Welcome to the new version of CaltechAUTHORS. Login is currently restricted to library staff. If you notice any issues, please email coda@library.caltech.edu
Published March 1999 | public
Journal Article

The Shooting-Room Paradox and Conditionalizing on Measurably Challenged Sets

Abstract

We provide a solution to the well-known "Shooting-Room" paradox, developed by John Leslie in connection with his Doomsday Argument. In the "Shooting-Room" paradox, the death of an individual is contingent upon an event that has a 1/36 chance of occurring, yet the relative frequency of death in the relevant population is 0.9. There are two intuitively plausible arguments, one concluding that the appropriate subjective probability of death is 1/36, the other that this probability is 0.9. How are these two values to be reconciled? We show that only the first argument is valid for a standard, countably additive probability distribution. However, both lines of reasoning are legitimate if probabilities are non-standard. The subjective probability of death rises from 1/36 to 0.9 by conditionalizing on an event that is not measurable, or whose probability is zero. Thus we can sometimes meaningfully ascribe conditional probabilities even when the event conditionalized upon is not of positive finite (or even infinitesimal) measure.

PROVIDED ENTRIES:
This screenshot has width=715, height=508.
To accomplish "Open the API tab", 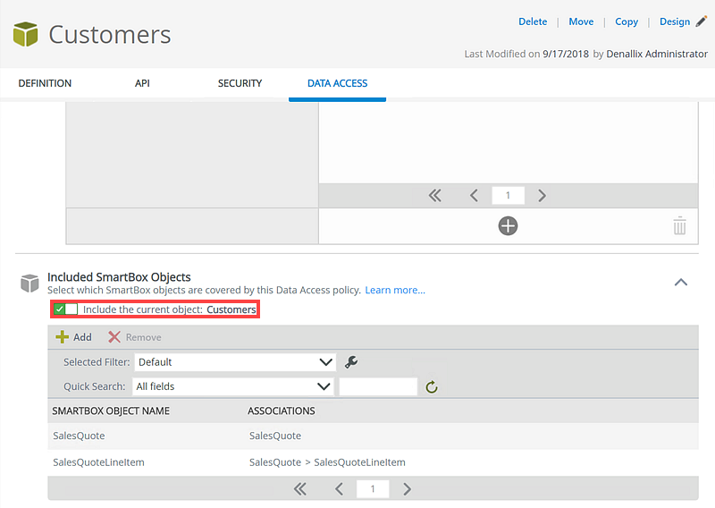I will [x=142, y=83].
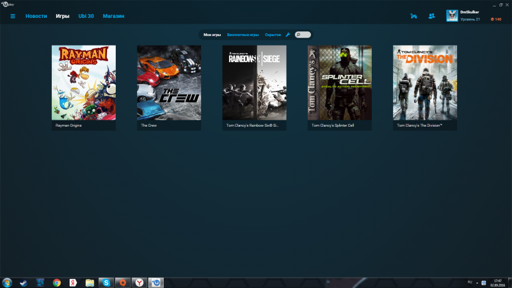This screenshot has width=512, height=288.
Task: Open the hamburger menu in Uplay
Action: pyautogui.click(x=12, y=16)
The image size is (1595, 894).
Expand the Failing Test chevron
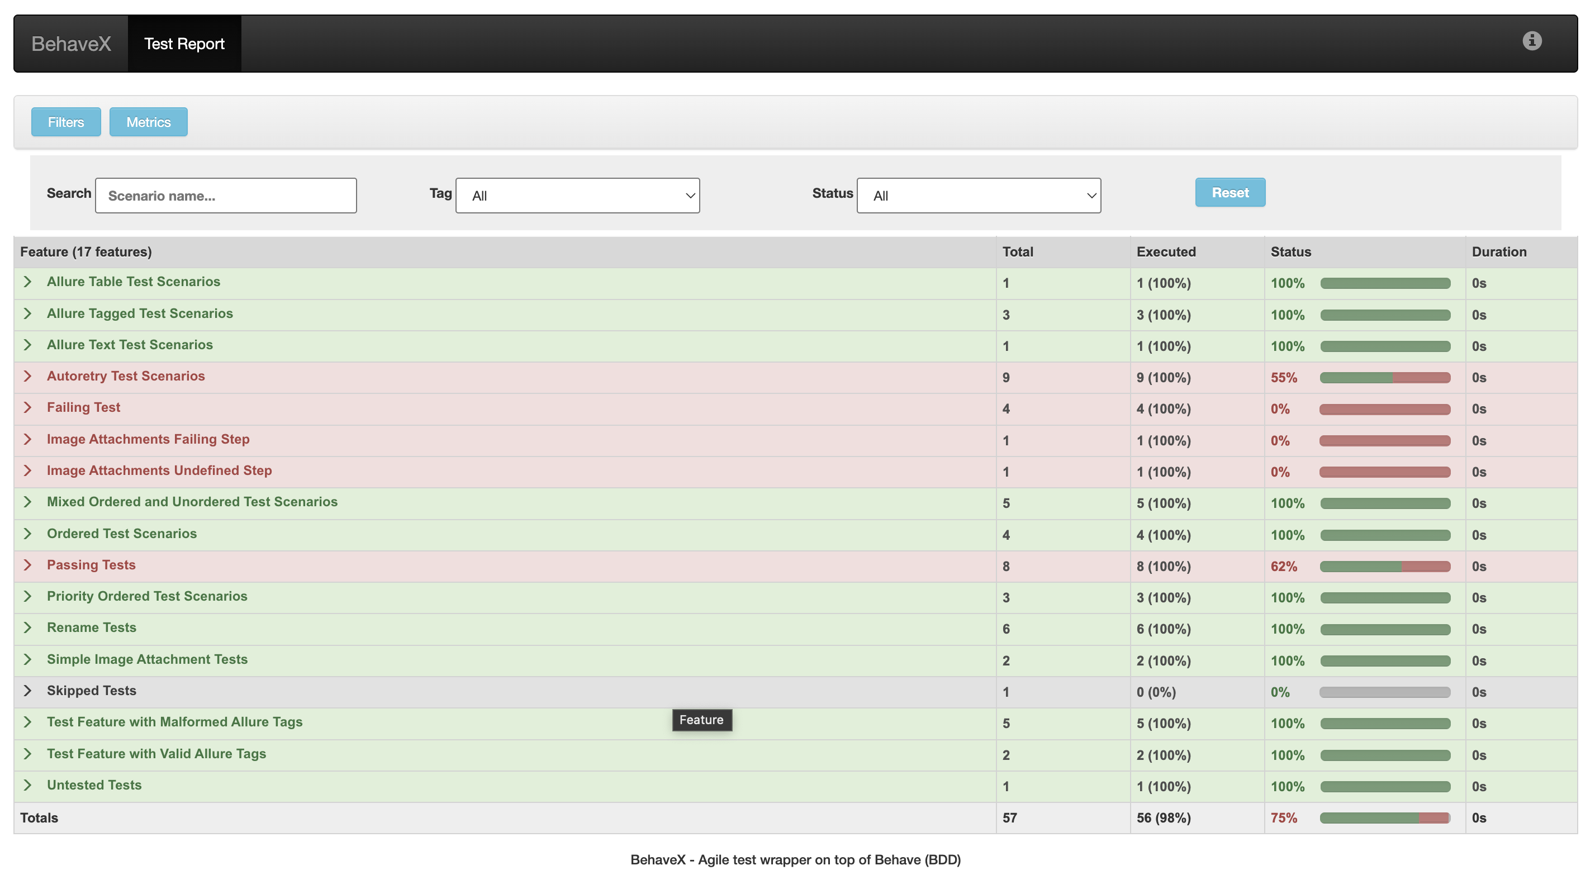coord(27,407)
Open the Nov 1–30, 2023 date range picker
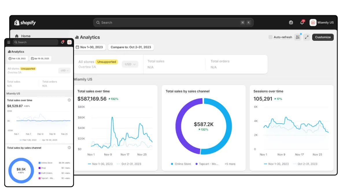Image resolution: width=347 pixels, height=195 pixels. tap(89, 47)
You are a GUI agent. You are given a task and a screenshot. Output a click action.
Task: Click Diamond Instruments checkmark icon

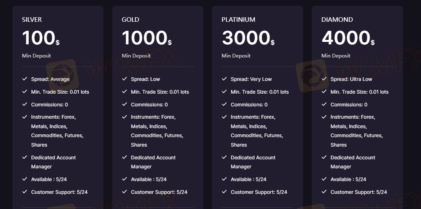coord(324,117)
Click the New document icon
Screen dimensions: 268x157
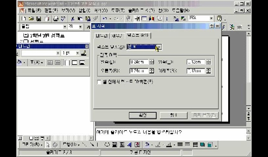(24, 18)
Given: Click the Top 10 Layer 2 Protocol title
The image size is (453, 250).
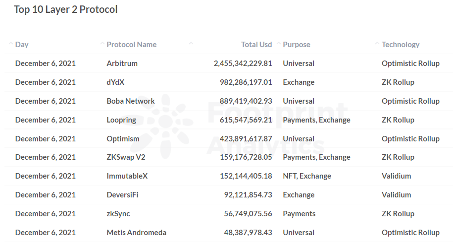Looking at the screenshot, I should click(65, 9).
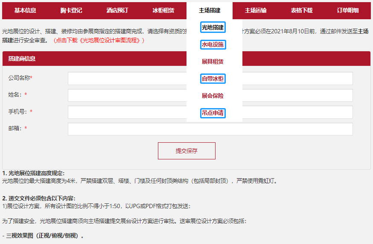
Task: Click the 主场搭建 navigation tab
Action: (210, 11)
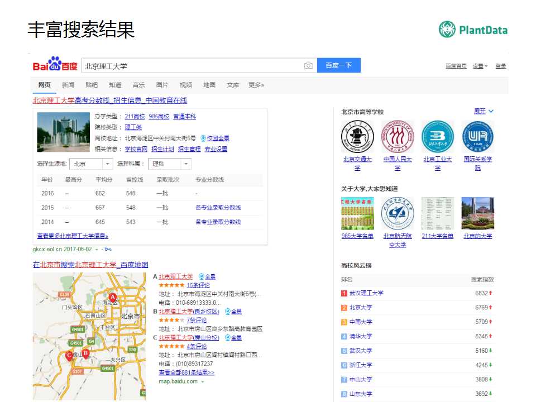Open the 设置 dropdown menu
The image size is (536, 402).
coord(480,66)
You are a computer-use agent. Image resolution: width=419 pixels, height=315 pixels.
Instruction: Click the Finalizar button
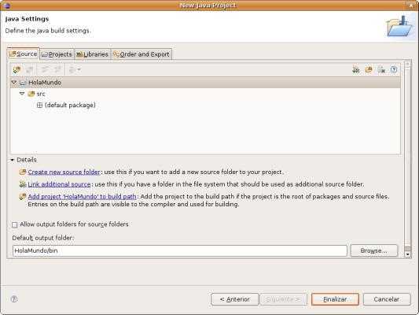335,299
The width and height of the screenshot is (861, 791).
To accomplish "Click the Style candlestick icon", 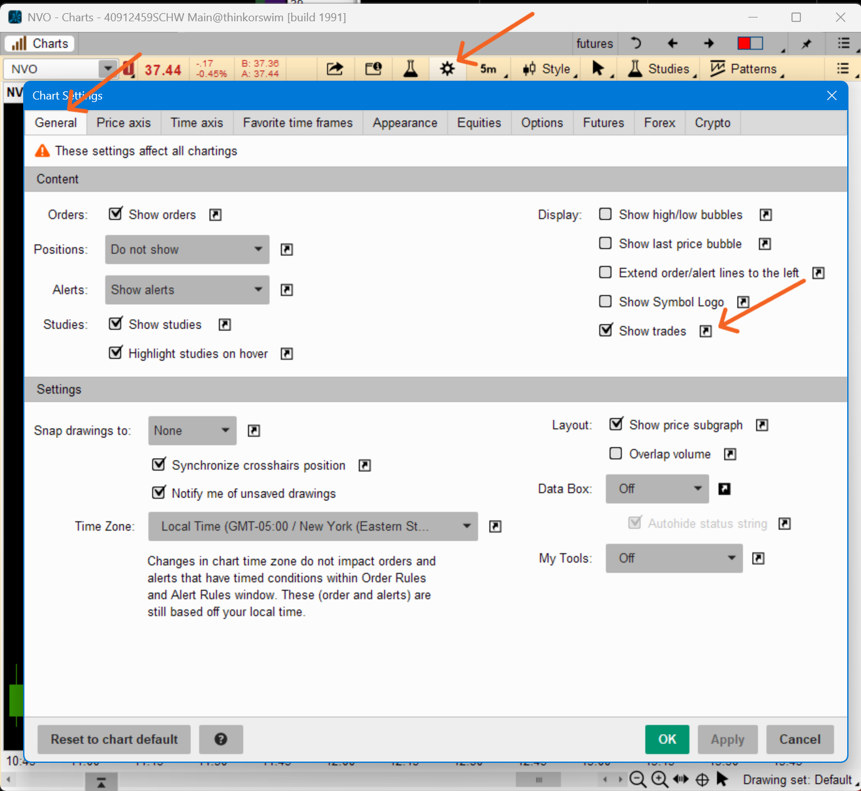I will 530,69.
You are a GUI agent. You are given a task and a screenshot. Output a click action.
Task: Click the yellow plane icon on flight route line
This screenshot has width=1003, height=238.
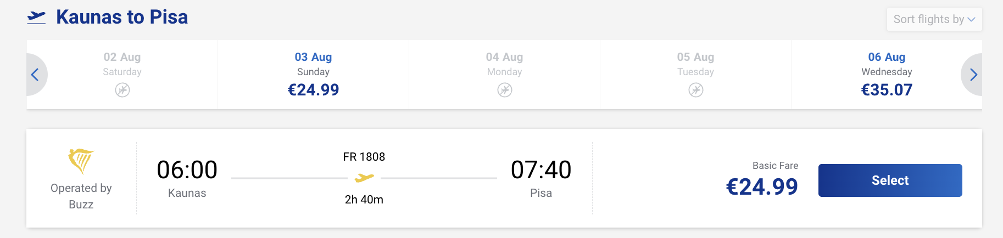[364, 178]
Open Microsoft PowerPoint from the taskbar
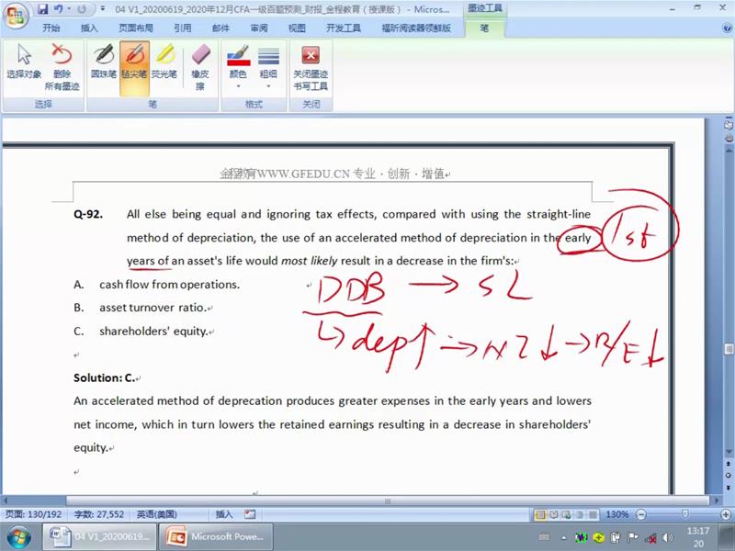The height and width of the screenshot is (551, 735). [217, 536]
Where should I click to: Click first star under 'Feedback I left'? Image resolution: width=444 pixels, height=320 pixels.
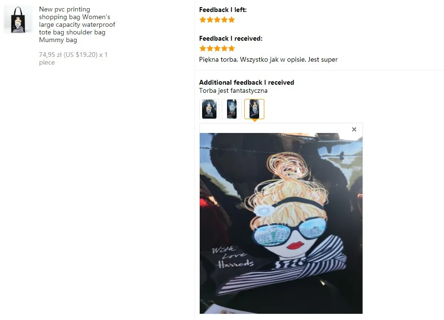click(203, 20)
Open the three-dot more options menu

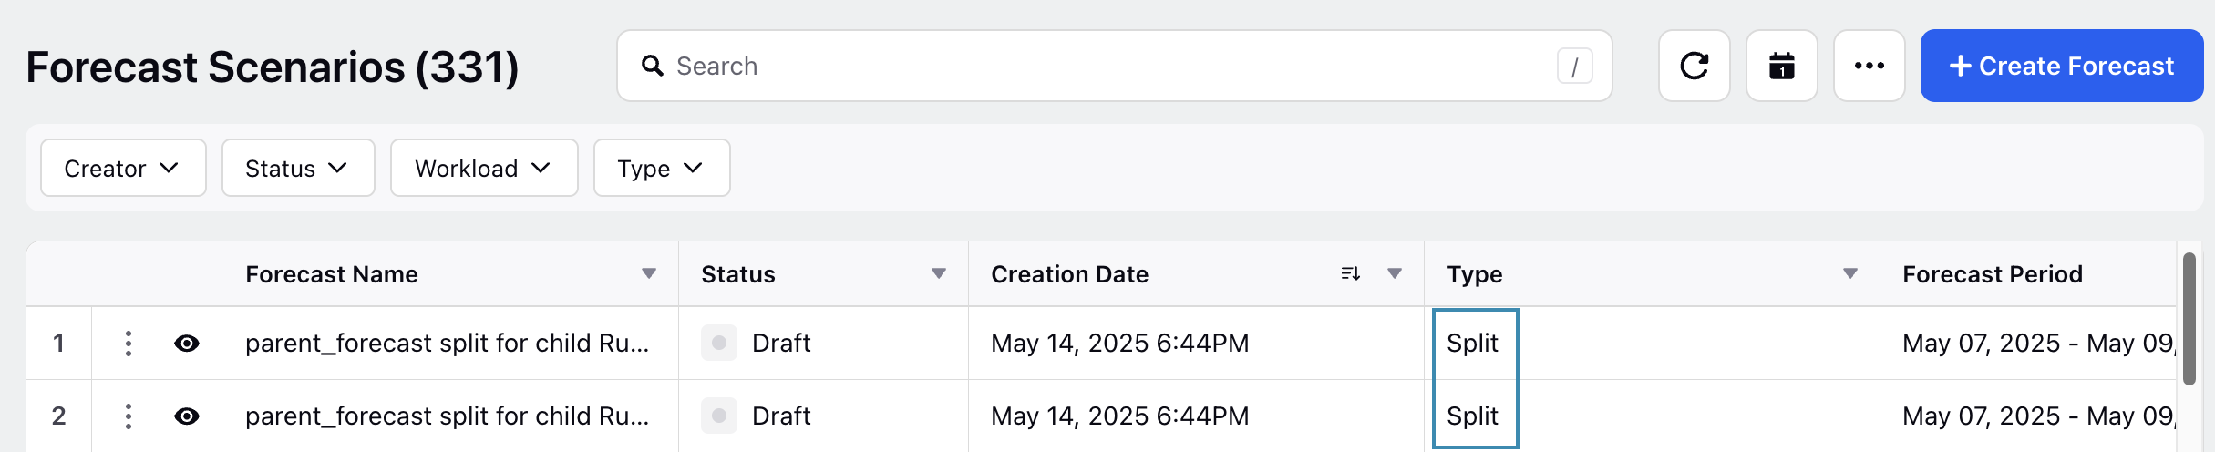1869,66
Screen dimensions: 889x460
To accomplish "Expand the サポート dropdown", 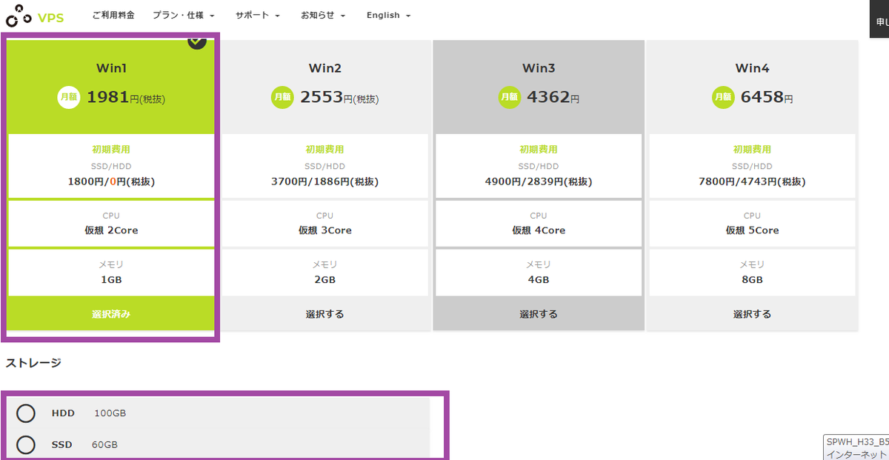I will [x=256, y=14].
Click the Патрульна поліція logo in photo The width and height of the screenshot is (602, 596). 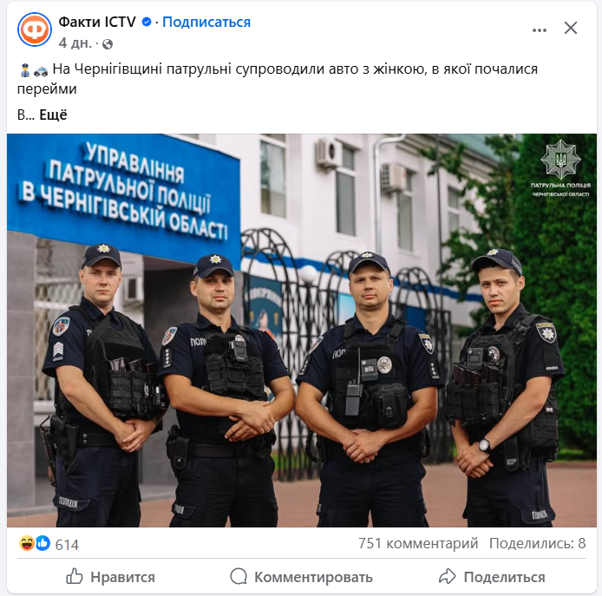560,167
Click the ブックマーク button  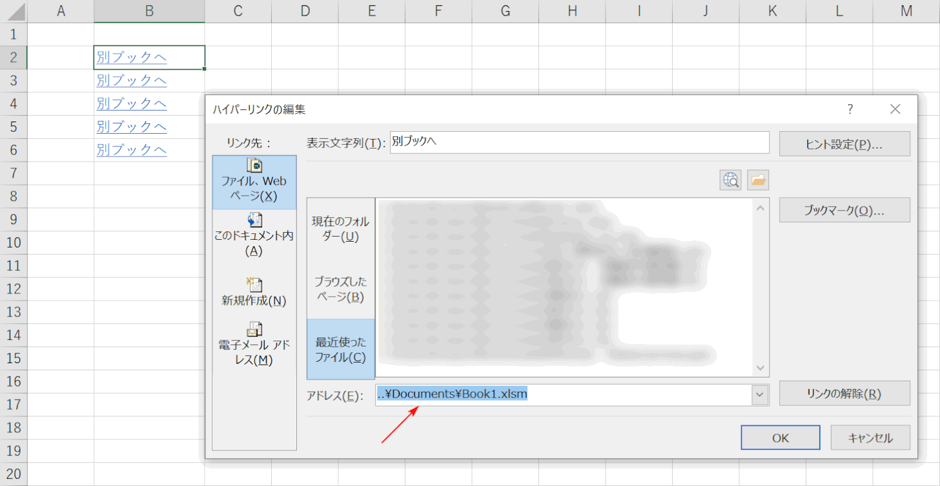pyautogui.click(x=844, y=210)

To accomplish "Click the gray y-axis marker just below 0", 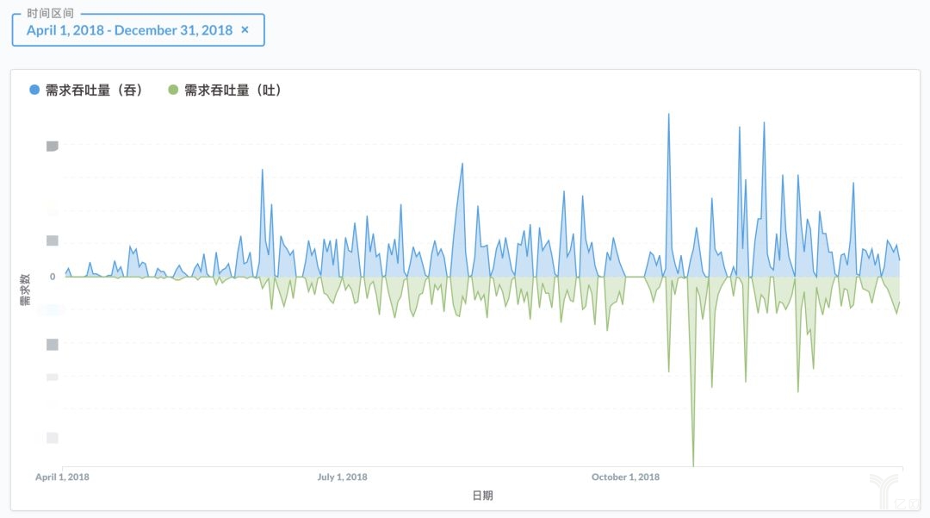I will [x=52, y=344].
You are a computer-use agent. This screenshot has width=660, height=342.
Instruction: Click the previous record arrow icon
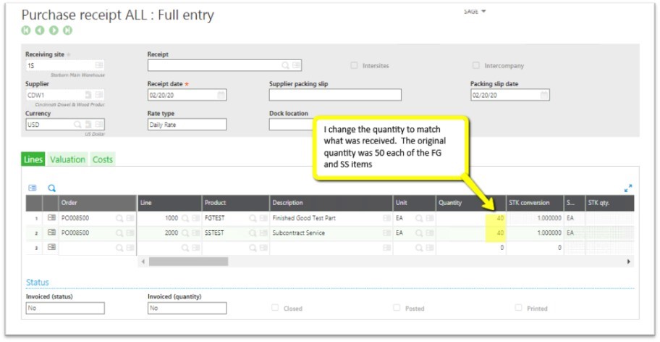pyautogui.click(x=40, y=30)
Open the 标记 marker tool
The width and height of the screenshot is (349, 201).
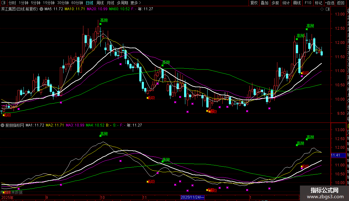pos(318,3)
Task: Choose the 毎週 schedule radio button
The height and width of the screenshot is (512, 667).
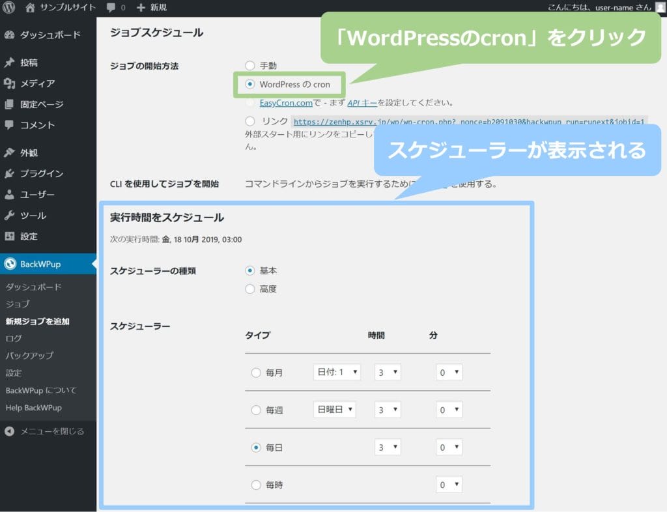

WHAT TO WORK ON:
• a. Identify each row that contains the string "dimensions", treating uppercase and lowercase as different, and copy every such row in full.
• b. Go on with the abstract on the Shooting-Room paradox, starting after its last sentence.

RESPONSES PER TASK:
• a.
Screen dimensions: 268x157
Screen dimensions: 889x460

• b.
Additional Information

© 1999 Kluwer Academic Publishers. We appreciate the help of Richard Johns, who first thought of the truncated finite game (of Section 3.1), and the assistance of Ed Perkins for suggestions on how to set up the outcome space in Section 4.1. We also thank all those who have huddled with us around tables in dark corners of hotel bars, discussing this paradox (especially Jamie Dreier, Alan Hájek and Luc Bovens). Finally, we are grateful to two anonymous referees for helpful suggestions.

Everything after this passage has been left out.